Data for the task:
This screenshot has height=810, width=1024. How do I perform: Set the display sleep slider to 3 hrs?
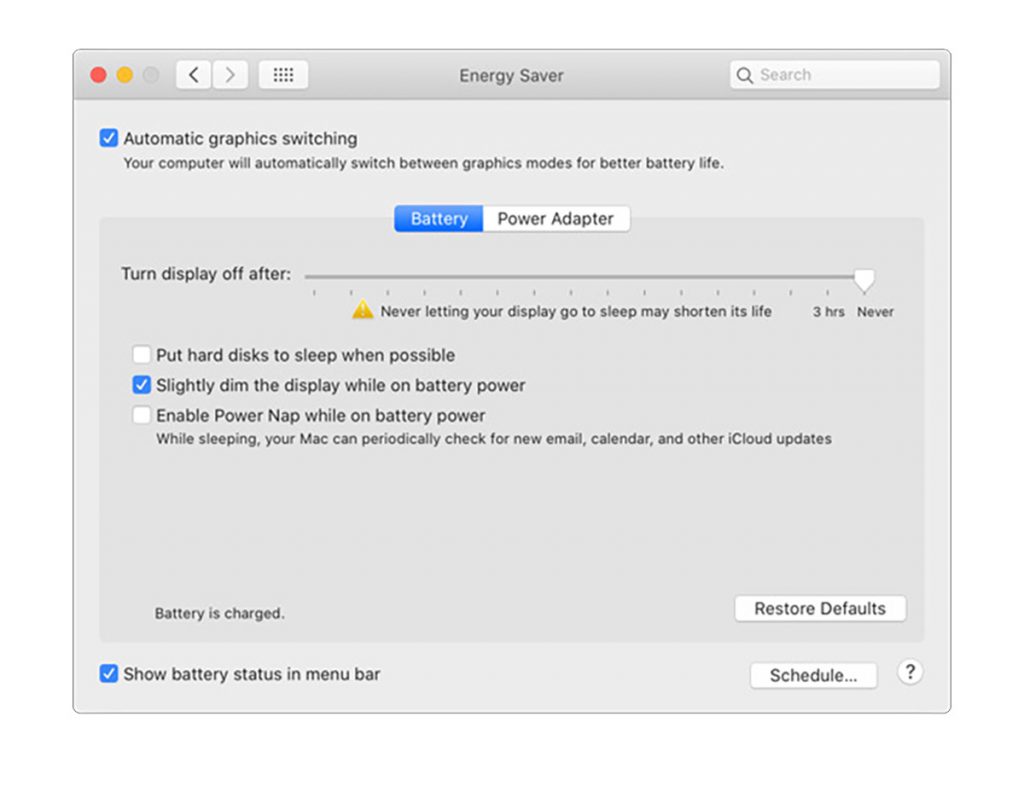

* * *

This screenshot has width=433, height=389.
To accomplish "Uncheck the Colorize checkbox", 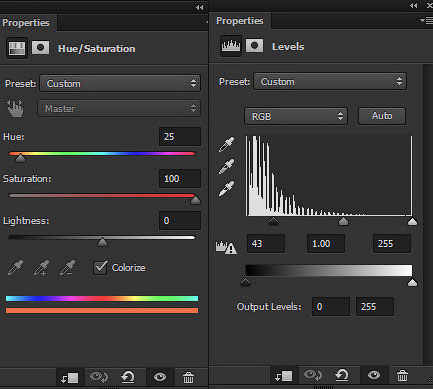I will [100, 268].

...

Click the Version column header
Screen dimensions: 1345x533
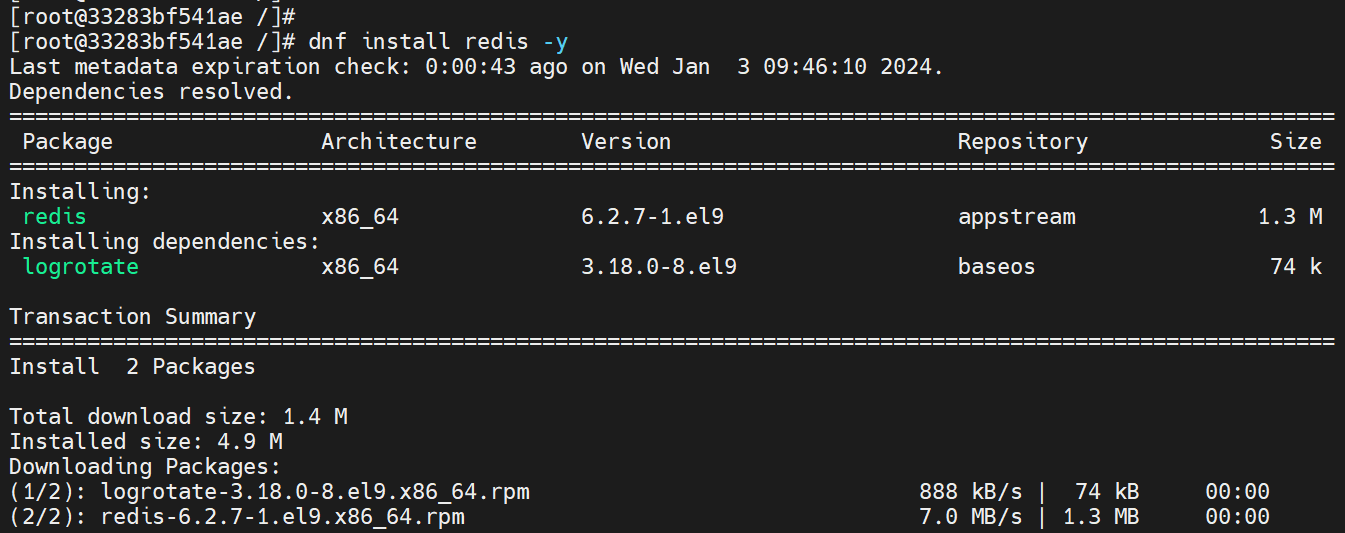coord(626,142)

Task directions:
The answer must be every line of the records above that holds the word "height".

Answer box:
This screenshot has height=810, width=1024. How do I perform: Set the display sleep slider to 3 hrs?
This screenshot has width=433, height=389.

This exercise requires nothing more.